Always being one to keep up with the times, Osh had his later buildings wired for electricity. However, this new power source was unreliable and he couldn't afford to have his store shrouded in darkness should the lights go out. So he had his chandeliers hand crafted in Italy to support both this newfangled energy and the reliable gas. On this combination fixture, the electric lamps point downwards and the gas fixtures up.


Gas-Electric Chandeliers


Osh never got around to updating his original shop and the gas-only lamp still hangs there today.

In an effort to offer his customers the finest shopping experience available, Osh decorated his store with all the elegance and charm that Victorian architecture would allow. Stained glass signs, wood carvings, ornate ceilings and cornices all added to the effect. Even the tile flooring was carefully crafted to dazzle his customers.


Stained Glass

Stained Glass

Ceiling and Light Fixture

Porch Overhang

Cornices

Wood Carving

Tile Floor


Osh also expected his employees arrive each day on time, pressed and dressed in proper attire.


Emporium Employees


With his new-found wealth, Osh decided to travel and booked passage to Europe. While there, his horizons were broadened and he became acquainted with the new Edwardian style of design that was becoming in vogue. Upon his return, he found that business had been brisk during his absence. Once again, he decided to expand his shop; however, there was no place else to grow as he had already purchased and built on all of the available land. Not to be deterred, he made arrangements with the city and bought a portion of Center Street to enlarge is beloved Emporium. His latest expansion debuted in 1901 and was called the Emporium Gallery.


Emporium Gallery

Emporium Gallery

Emporium Gallery


With this new floor space, Osh was able to offer even more goods to his eager customers. As the gold lettering on a window announces, the following items were now available to better people's lives.

Electric Lamps
Gramophone Talking Machines.
Edison Kinetoscopes
Imported Glassware
Ladies' Wearing Apparel
Finest House Furnishings
Children's Toys and Novelties


Emporium Gallery Window


Inside the Emporium Gallery, the Edwardian design is obvious. Lighter woods and a pastel color scheme replaced the heavier and darker Victorian tones found in his adjacent shop. The feeling was bright and airy.

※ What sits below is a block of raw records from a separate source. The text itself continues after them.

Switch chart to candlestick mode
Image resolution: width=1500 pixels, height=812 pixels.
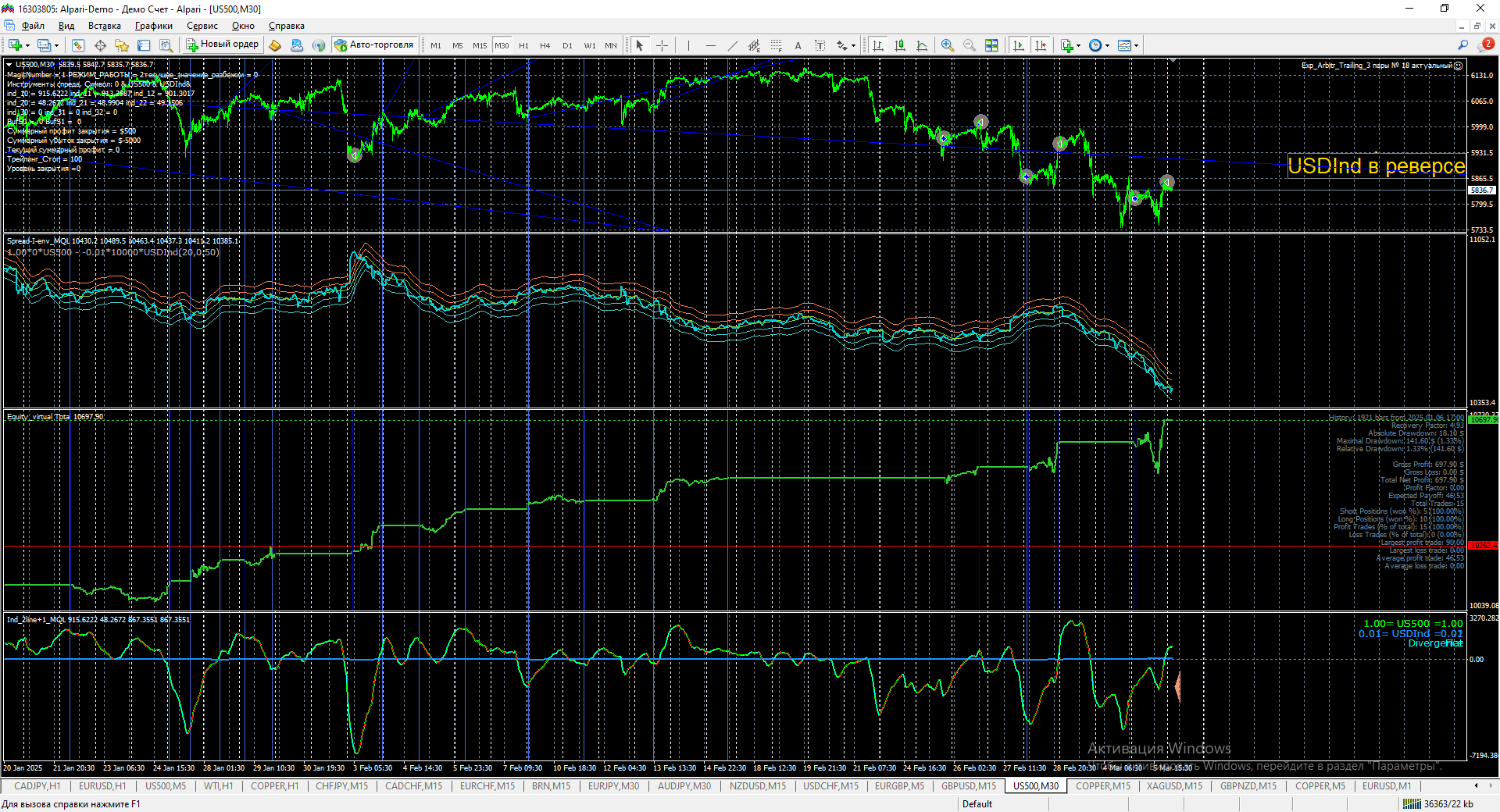(900, 45)
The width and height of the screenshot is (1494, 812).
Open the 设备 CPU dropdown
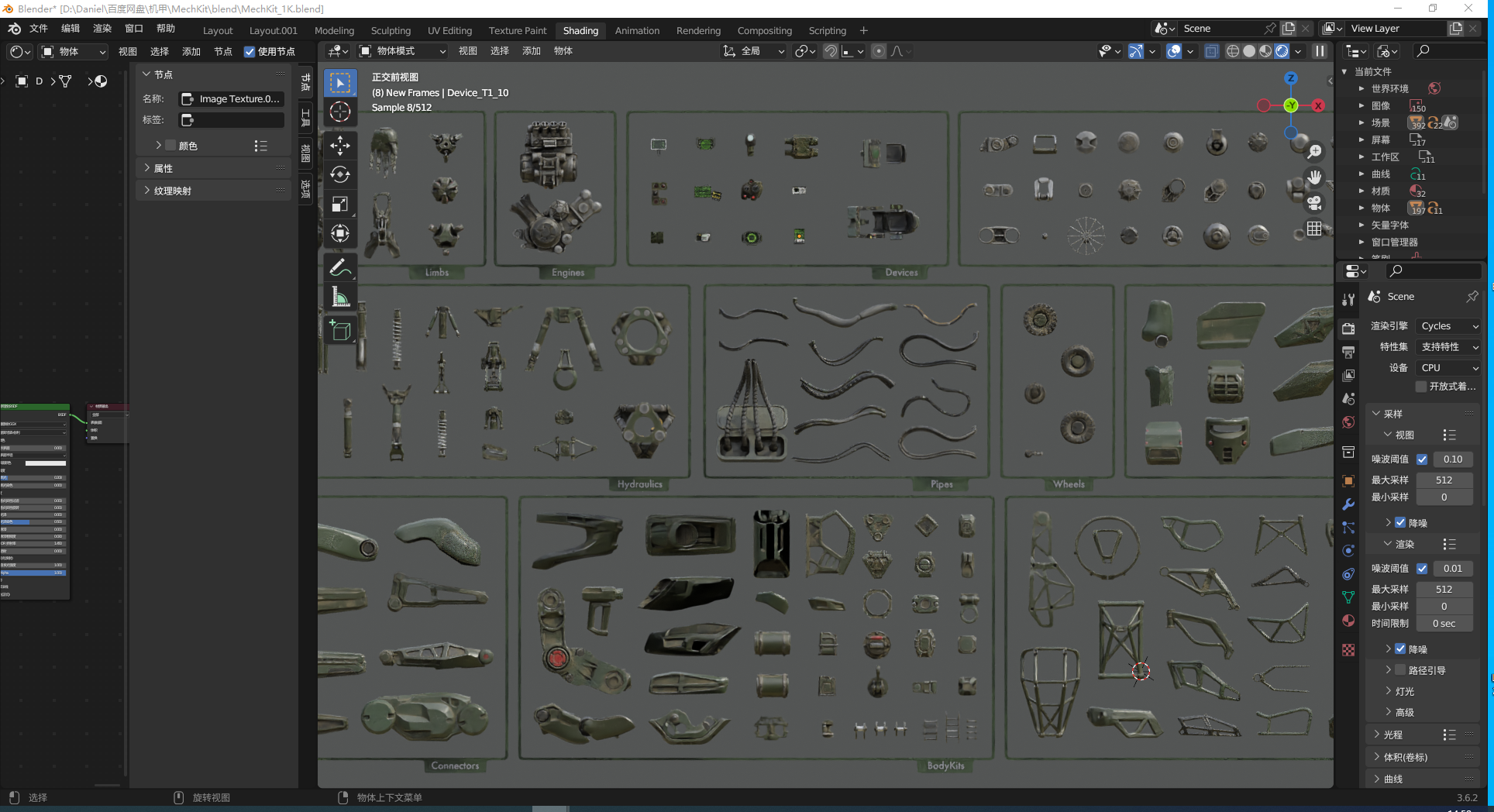point(1448,368)
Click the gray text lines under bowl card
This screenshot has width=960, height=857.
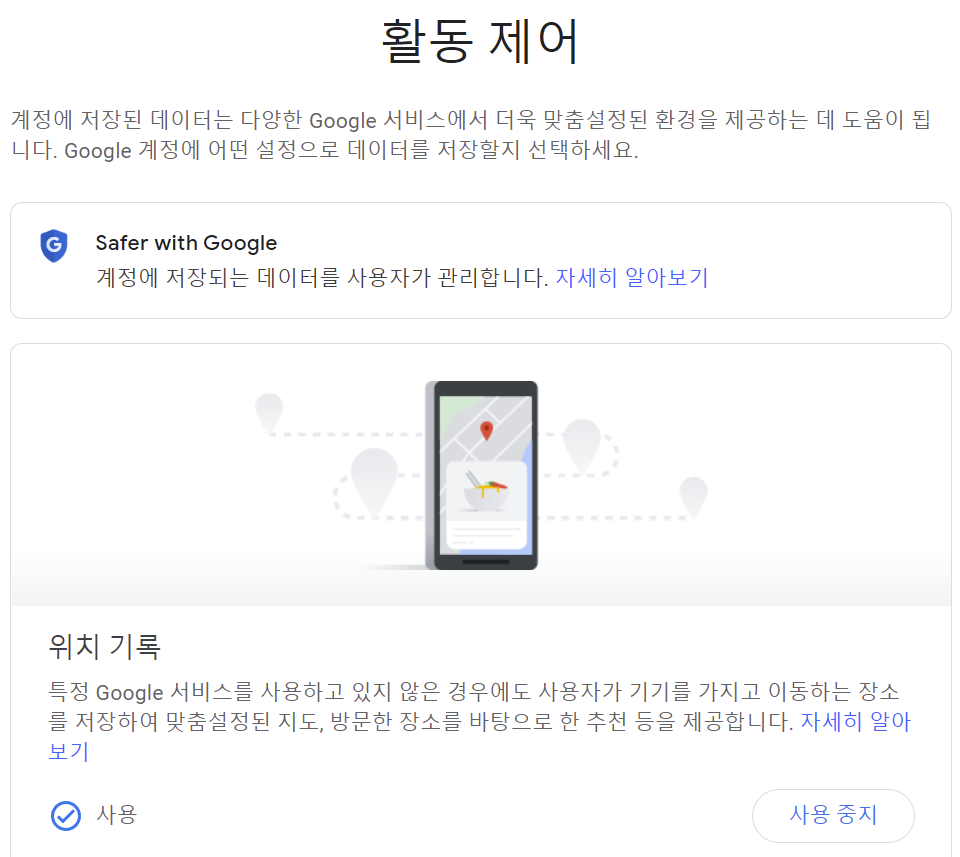tap(486, 534)
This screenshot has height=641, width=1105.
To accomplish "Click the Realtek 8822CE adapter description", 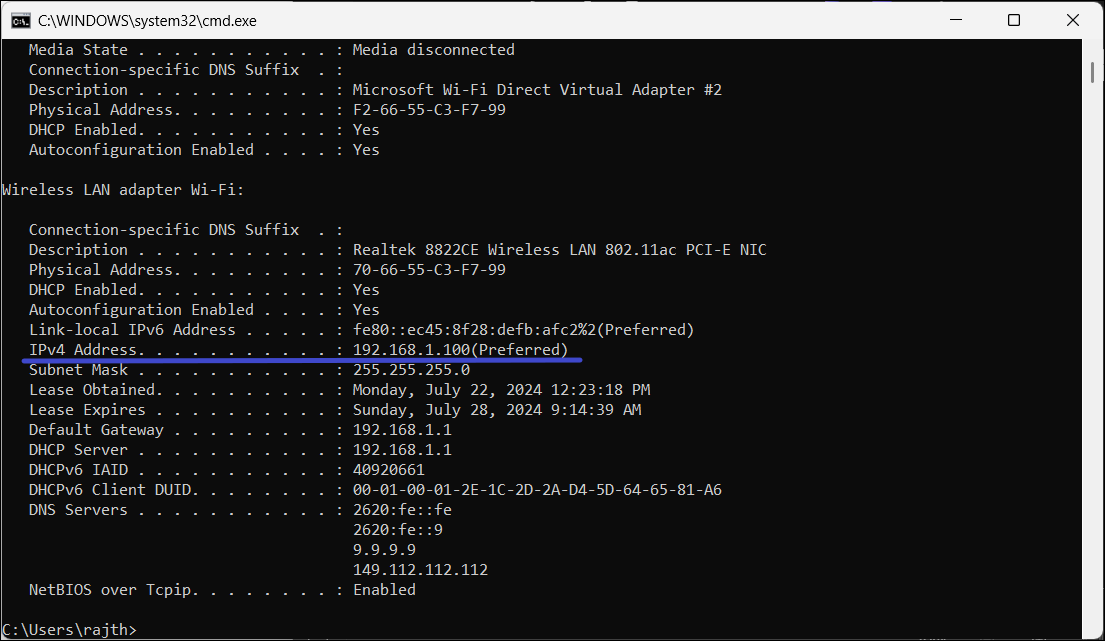I will 559,250.
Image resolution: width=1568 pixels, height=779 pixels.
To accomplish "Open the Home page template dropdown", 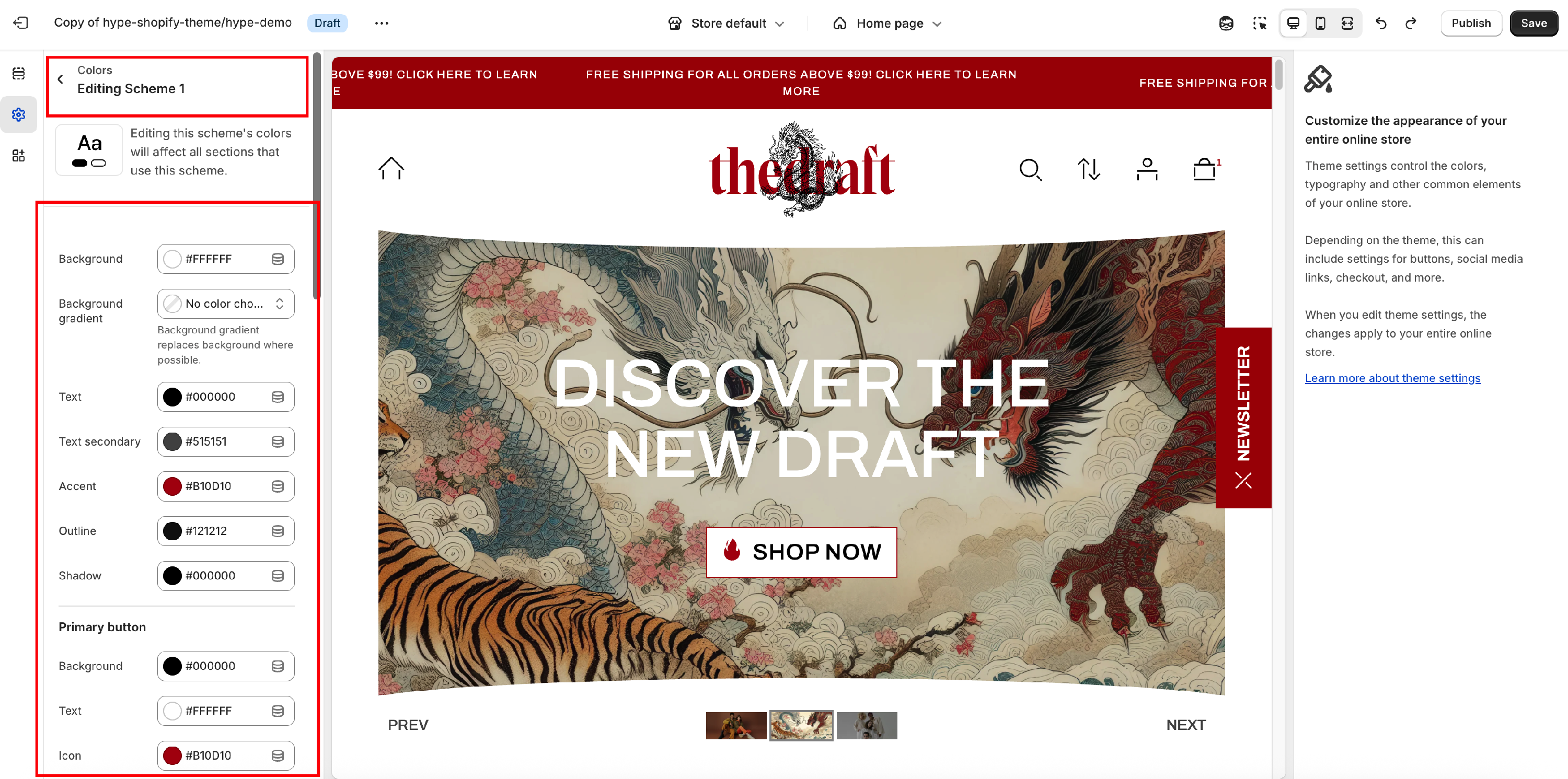I will tap(887, 23).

When arriving through the Gallery entrance, customers found themselves beneath a massive dome of intricate design. Perched high on a display table, two stately mannequins stand guard. Beyond, a stained-glass ceiling and four massive chandeliers light the floor space.


Emporium Gallery Dome

Mannequins

Emporium Gallery Stained Glass Ceiling

Emporium Gallery Chandelier


Tucked away at ceiling level on the two side walls are display niches, showcasing the latest fashions and goods from home and abroad.


Niche with Products and Goods

Niche with Products and Goods

Niche with Products and Goods


On the back wall, a large mural displays Osh's happy customers and employees enjoying their shopping experience at the Emporium Gallery. In the background, a rendering of his new addition can be seen. The following words are printed on the flowing ribbon of the mural: Shopping in the Grand Style " Personal Luxuries " Finest Fashions.


Emporium Gallery Mural


Osh Popham is no longer with us, but his store continues to delight and entertain. The Emporium greets literally millions of people each year and takes in millions of dollars each month. So now it's time to pull back the curtain and take a look at the realities of this fixture that anchors Main Street.


Emporium Main Entrance


Let's start with the question, “Who is Osh Popham?” He was a character in the 1963 Disney movie “Summer Magic.” Played by Burl Ives, Osh Popham was the local postman who also ran the general store in the town of Beulah, Maine. Although Disney has created other “citizens” of Main Street to mix and mingle with the guests, Osh Popham has never been one of them. I guess he's too busy running his store and doesn't have time to lollygag with the street people.


Summer Magic Movie Poster

Burl Ives


Two of the songs from the movie were “Summer Magic” and “Flitterin'.” Both of these can be heard in the background music loop played up and down Main Street.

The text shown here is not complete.